Grundsätzlich ist Sport in vielerlei Hinsicht empfehlenswert. Er hält fit, stärkt die Muskulatur, ist günstig für Herz und Kreislauf, macht Spaß und dient der Geselligkeit.
Durch gezielte und maßvolle Beanspruchung fördern Sie die Beweglichkeit und Kräftigung Ihrer Muskulatur. Gute Ergebnisse können erreicht werden, wenn Sie sich regelmäßig bewegen. Beginnen Sie Ihr Sportprogramm vorsichtig und wohl dosiert, legen Sie Pausen ein und steigern Sie sich langsam. Beachten Sie die Warnsignale Ihres Körpers und unterbrechen Sie gegebenenfalls Ihr Training. Nach einer solchen Operation ist daher Sport unter geschulter Anleitung sinnvoll.

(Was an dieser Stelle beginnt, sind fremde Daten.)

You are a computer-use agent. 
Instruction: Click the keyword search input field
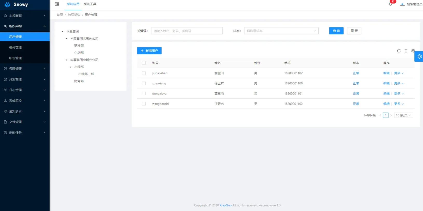(187, 31)
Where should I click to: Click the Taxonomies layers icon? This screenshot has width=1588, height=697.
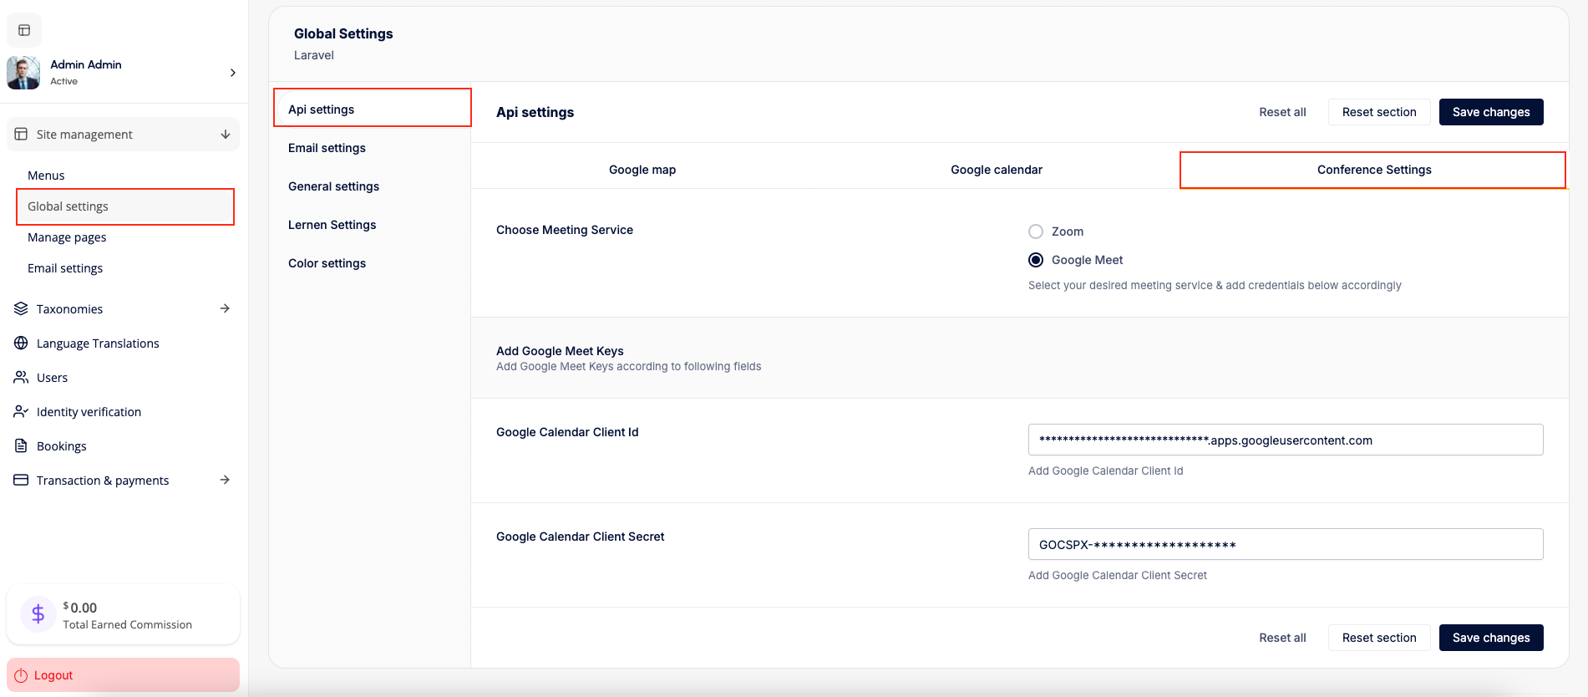(x=21, y=309)
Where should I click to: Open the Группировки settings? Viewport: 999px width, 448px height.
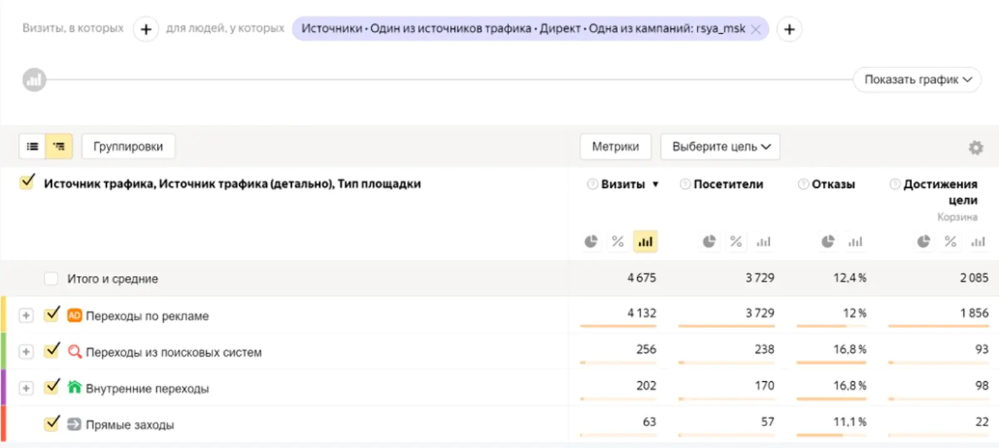[x=128, y=147]
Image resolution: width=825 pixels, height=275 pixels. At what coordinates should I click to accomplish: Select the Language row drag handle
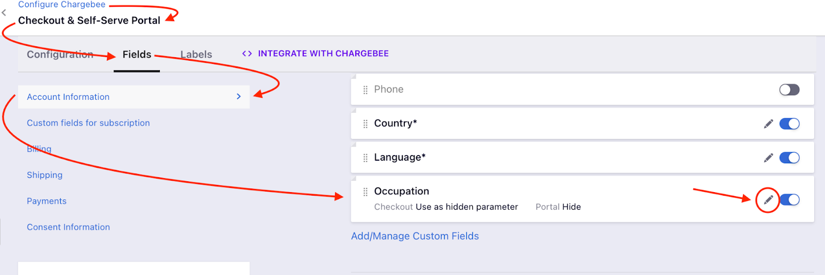(365, 158)
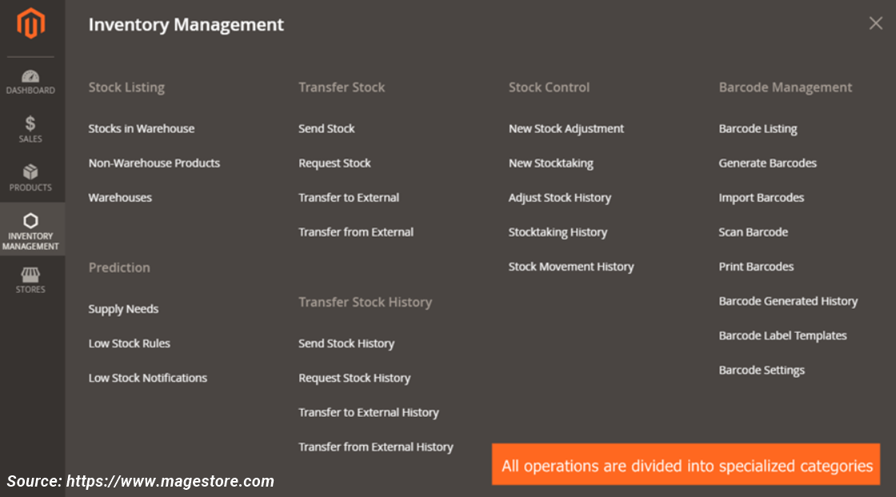Close the Inventory Management menu panel
This screenshot has width=896, height=497.
tap(875, 23)
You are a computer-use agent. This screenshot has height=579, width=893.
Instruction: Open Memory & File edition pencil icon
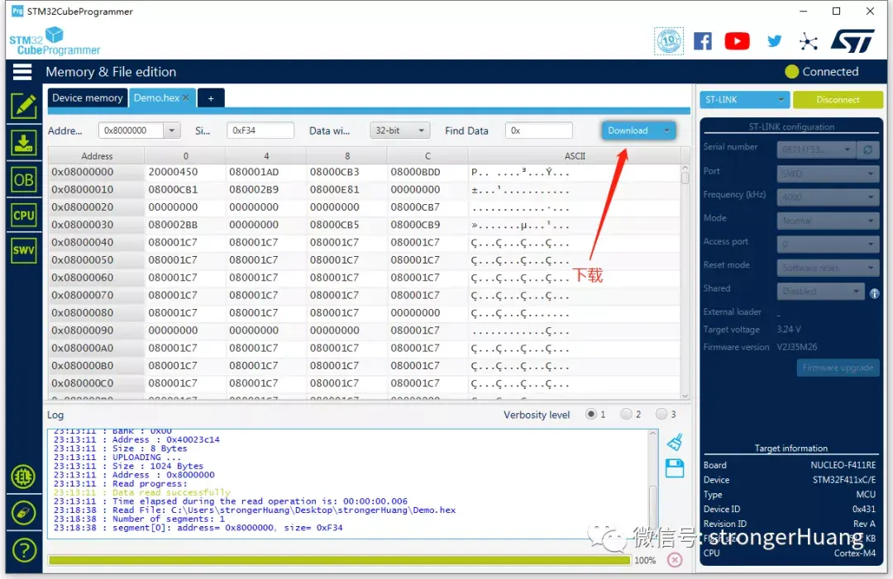[23, 107]
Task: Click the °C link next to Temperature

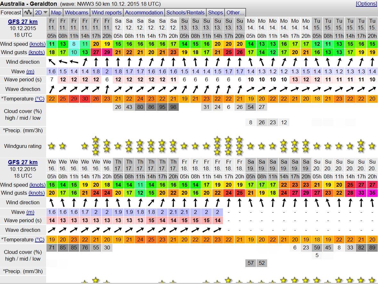Action: 39,99
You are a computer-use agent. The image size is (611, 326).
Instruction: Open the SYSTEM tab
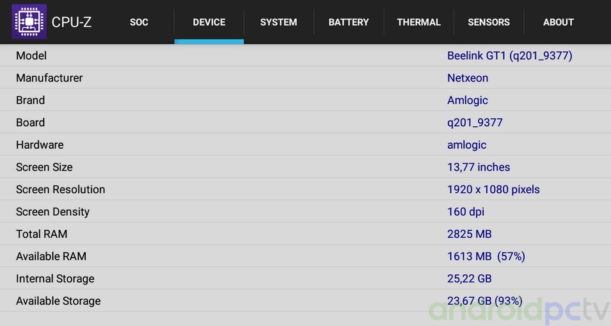pyautogui.click(x=278, y=22)
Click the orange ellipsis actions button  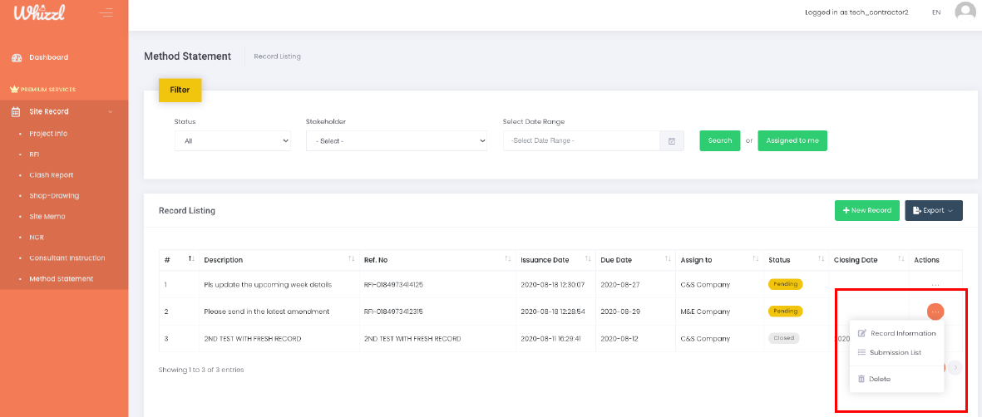[935, 312]
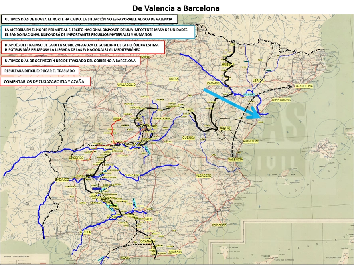This screenshot has height=265, width=354.
Task: Select the ALBACETE label
Action: pyautogui.click(x=204, y=176)
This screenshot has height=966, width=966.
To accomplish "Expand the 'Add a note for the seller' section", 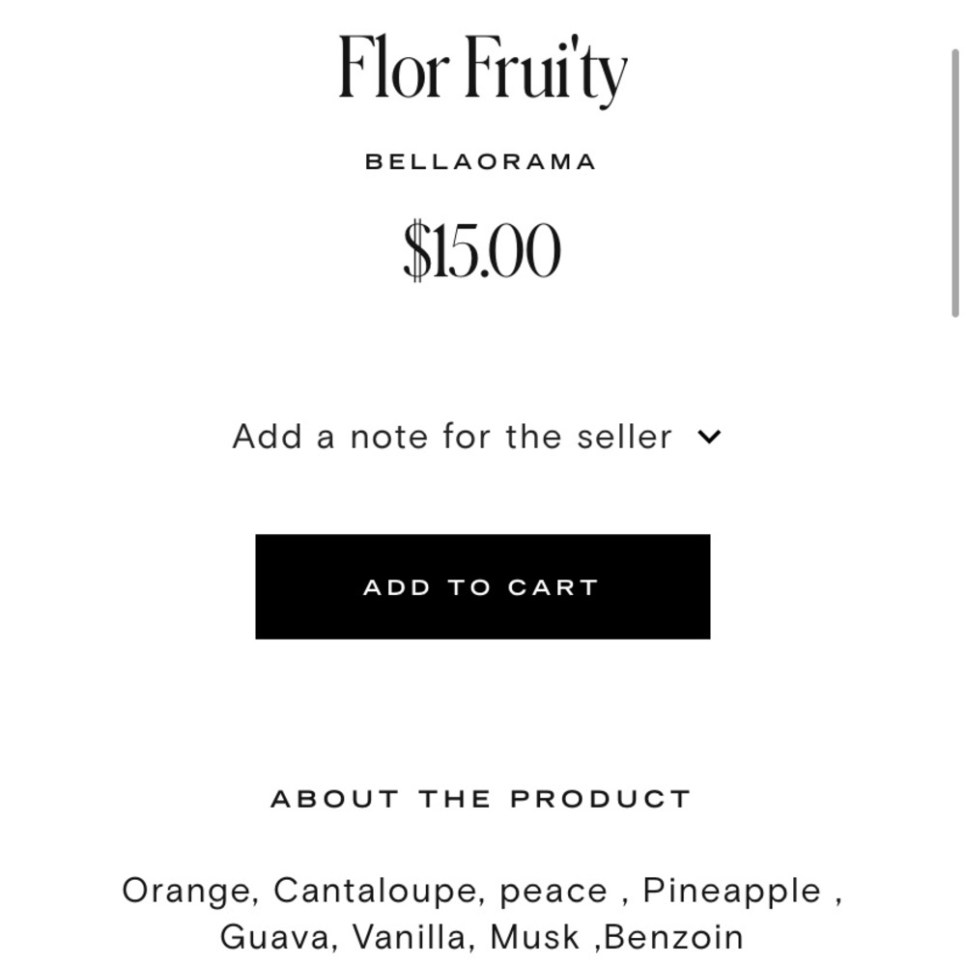I will pos(476,437).
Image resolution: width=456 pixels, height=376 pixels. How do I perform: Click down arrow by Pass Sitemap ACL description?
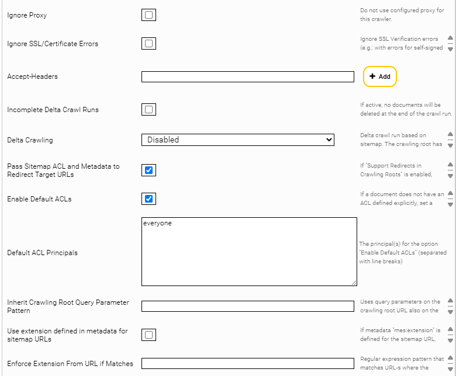(450, 176)
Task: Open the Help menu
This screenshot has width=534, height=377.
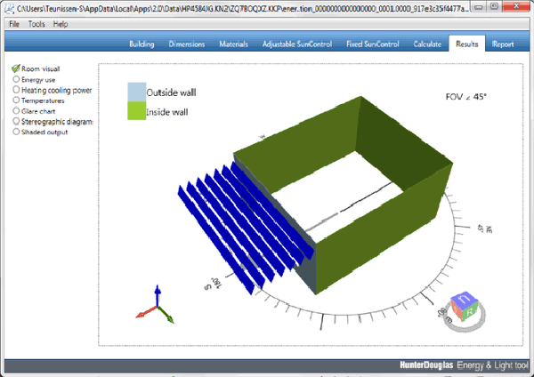Action: pyautogui.click(x=61, y=24)
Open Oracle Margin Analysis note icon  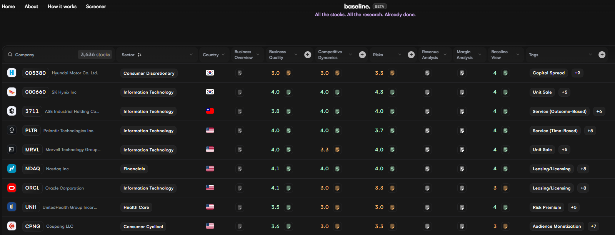click(x=462, y=188)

Der Aufbau der Muskulatur im Bereich des operierten Gelenkes ist ein allgemeines Ziel sportlicher Aktivitäten des Endoprothesenträgers. Dies dient u. a. der Gelenkstabilität und der Widerstandsfähigkeit des Knochenlagers
Führt Sport zu frühzeitigen Lockerungen von Prothesen?
Bei angemessener sportlicher Betätigung konnten bislang keine gehäuften Implantatlockerungen festgestellt werden. Dies weist vielmehr darauf hin, dass Bewegung eine unterstützende Wirkung beim Einwachsen des Implantates hat. Dagegen verstärkt Bewegungsmangel die Gefahr einer Osteoporose nachhaltig und scheint das Lockerungsrisiko zu erhöhen. Sportarten mit Belastungsspitzen (z. B. Sprünge und Ballspiele) führen dagegen eher zu einem frühzeitigen Versagen des Kunstgelenkes.
Die reine Auflistung der Sportarten – geeignet, bedingt geeignet oder nicht geeignet – birgt die Gefahr einer kritiklosen Anwendung in beiden Richtungen. So können auch ungünstige Sportarten bei individueller Abwandlung der Techniken durchaus für einen bestimmten Patienten geeignet sein. Vermieden werden sollten Sportarten mit großen Stoßbelastungen, extremen Bewegungsausschlägen und abrupten Richtungswechseln. Günstig sind gleichmäßig fließende, rhythmische Bewegungen mit geringer Kraftentfaltung auf das Gelenk, z. B. Nordic Walking und Schwimmen.